Background information
- Origin: Best, Netherlands
- Genres: Carnavalskraker, Après-ski
- Years active: 2013-present
- Label: Berk Music
- Members: Rob Kemps Jurjen Gofers Maurice Huismans
- Website: https://www.snollebollekes.com/

= Snollebollekes =

Dutch party act

Snollebollekes is a Dutch party act from Best, North Brabant, established in 2013 with comedian Rob Kemps being the face of the group, alongside DJs Jurjen Gofers and Maurice Huismans (DJ Maurice). They are best known for their 2015 song "Links rechts".

==History==
Kemps participated in the Dutch comedy talent show Lama Gezocht in 2007, a spin-off of then popular television programme De Lama's. Party act Snollebollekes was established in the city of Best in 2013. As part of a joke, Snollebollekes subsequently went to Radio Veronica to perform their Low Franconian carnival party song "Vrouwkes". The song unexpectedly reached #11 on the Dutch sales chart Single Top 100. One year later, the group released "Snollebolleke", which almost topped the Belgian Ultratop 50, reaching #2.

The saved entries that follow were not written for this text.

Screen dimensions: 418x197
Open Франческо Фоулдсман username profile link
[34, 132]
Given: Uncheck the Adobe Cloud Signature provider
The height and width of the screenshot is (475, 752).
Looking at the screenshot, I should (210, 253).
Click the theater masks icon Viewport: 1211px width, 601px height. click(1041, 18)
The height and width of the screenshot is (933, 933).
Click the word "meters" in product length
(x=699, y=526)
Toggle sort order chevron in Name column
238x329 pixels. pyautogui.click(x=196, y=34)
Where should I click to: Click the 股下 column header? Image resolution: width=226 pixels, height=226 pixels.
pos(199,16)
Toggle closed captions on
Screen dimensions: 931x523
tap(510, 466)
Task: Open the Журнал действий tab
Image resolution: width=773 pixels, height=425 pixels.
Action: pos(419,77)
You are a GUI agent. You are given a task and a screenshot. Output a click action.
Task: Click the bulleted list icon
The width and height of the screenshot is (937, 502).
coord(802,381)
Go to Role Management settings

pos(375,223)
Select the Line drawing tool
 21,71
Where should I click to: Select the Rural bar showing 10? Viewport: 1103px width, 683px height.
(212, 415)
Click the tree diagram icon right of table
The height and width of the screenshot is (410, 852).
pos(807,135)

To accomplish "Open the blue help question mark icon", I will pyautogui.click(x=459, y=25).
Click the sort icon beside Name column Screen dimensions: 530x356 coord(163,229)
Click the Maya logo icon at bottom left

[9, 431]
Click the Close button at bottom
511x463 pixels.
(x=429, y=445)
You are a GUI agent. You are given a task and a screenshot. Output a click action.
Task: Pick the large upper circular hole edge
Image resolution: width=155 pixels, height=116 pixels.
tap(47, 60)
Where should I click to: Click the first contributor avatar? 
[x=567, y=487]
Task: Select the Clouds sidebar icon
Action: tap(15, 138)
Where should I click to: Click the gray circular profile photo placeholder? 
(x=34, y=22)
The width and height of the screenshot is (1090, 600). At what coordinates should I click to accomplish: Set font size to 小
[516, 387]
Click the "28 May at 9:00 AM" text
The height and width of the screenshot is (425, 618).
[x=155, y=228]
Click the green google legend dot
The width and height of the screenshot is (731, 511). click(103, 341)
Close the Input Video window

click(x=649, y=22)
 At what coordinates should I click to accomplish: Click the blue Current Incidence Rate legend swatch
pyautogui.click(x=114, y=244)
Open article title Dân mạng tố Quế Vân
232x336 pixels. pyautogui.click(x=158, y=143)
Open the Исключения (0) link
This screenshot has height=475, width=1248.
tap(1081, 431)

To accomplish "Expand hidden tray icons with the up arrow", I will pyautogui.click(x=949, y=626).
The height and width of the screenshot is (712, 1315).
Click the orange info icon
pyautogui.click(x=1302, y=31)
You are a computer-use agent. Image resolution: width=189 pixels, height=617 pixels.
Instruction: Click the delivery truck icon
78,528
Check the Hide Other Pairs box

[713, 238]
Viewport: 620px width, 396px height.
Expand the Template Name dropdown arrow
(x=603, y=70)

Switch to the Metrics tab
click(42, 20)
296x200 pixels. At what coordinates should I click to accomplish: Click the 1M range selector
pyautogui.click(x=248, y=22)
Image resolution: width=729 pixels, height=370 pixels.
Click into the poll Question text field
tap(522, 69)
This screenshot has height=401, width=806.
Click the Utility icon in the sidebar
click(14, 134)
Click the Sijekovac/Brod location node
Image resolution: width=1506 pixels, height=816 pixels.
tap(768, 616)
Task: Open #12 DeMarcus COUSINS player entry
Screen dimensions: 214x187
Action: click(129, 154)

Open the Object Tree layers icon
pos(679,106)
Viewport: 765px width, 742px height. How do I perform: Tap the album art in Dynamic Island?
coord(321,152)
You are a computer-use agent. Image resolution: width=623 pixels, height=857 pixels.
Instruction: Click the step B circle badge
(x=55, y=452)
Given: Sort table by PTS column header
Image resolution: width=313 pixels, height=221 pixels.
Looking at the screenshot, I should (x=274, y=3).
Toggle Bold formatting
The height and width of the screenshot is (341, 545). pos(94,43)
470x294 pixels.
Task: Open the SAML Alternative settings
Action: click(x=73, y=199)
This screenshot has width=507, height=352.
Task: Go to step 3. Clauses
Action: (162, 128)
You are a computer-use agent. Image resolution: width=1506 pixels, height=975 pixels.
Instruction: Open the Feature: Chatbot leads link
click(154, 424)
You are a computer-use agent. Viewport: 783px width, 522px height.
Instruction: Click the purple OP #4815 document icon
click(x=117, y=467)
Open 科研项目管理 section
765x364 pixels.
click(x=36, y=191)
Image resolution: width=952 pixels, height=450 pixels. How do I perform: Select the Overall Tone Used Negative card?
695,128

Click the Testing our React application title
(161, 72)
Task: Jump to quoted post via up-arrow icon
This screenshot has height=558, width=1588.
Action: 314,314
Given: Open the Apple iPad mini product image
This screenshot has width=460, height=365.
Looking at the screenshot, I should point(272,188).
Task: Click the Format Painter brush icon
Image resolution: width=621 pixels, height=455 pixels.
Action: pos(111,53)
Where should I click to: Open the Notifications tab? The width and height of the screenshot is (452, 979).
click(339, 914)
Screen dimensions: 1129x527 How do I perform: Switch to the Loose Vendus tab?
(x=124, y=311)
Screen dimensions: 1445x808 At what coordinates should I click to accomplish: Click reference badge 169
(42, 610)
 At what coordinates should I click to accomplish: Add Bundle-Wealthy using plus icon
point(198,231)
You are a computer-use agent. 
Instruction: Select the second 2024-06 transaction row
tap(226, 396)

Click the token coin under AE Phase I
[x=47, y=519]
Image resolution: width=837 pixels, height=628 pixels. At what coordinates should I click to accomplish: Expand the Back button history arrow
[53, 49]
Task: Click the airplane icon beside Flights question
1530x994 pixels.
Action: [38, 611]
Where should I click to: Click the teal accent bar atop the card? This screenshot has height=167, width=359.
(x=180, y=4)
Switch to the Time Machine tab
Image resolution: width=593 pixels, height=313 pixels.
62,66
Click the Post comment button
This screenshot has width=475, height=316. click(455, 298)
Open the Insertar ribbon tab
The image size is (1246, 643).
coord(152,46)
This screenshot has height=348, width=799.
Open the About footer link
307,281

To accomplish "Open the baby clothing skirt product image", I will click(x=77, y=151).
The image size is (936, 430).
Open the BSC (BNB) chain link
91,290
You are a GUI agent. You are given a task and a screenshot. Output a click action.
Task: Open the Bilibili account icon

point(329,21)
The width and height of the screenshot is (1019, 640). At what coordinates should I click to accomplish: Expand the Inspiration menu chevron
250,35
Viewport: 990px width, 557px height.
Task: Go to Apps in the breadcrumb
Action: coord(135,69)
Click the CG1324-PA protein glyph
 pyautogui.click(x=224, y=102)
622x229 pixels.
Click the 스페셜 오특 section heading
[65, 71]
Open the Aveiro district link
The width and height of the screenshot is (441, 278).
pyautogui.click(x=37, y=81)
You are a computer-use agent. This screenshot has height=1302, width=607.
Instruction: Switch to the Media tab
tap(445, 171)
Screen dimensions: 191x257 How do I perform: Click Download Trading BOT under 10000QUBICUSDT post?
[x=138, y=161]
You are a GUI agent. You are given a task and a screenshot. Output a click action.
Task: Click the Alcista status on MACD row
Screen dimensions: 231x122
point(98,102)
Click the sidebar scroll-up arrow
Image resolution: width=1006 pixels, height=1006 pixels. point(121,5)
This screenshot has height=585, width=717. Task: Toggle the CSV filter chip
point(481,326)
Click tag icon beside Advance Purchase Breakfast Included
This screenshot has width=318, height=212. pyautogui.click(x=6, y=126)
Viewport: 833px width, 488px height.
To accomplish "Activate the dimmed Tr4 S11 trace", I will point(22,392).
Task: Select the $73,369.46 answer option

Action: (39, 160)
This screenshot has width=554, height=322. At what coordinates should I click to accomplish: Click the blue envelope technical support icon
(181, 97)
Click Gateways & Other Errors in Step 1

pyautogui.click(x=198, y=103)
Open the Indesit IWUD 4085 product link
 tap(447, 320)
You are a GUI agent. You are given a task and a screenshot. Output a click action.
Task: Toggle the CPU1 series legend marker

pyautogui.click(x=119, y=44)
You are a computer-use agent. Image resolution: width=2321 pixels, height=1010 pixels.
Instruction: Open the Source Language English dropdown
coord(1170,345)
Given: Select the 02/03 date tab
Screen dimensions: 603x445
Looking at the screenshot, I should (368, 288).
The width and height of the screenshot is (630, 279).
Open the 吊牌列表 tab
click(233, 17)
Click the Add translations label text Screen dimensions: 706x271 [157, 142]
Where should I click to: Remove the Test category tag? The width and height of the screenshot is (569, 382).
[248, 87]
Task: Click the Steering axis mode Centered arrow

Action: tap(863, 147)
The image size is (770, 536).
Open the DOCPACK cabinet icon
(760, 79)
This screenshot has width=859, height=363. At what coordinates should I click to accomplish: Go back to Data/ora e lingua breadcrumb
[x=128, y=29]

The act first proved popular in areas where carnival is celebrated widely in the Netherlands, such as North Brabant, Limburg and certain parts of Gelderland and Twente. The group was recognised as a household name in the whole country after they managed to sell out their Gelredome concert within 20 minutes in early 2019. Snollebollekes also received their own tile on the Walk of Fame in front of the main entrance of GelreDome. That same year Snollebollekes played two nights in the Johan Cruijff ArenA during the concerts of De Toppers.

That same year, a King's Day performance of the group in Breda, North Brabant, went viral as tens of thousands of spectators danced in sync to the group's 2015 hit song "Links rechts". Ground tremors from the performance could be felt in nearby homes. During UEFA Euro 2024, videos of Dutch fans dancing to Links rechts in the streets of Hamburg went viral.

==Style==
The music can be defined as carnavalskraker and après-ski, but Kemps himself has described the music as "a combination of modern sound with hoempapa".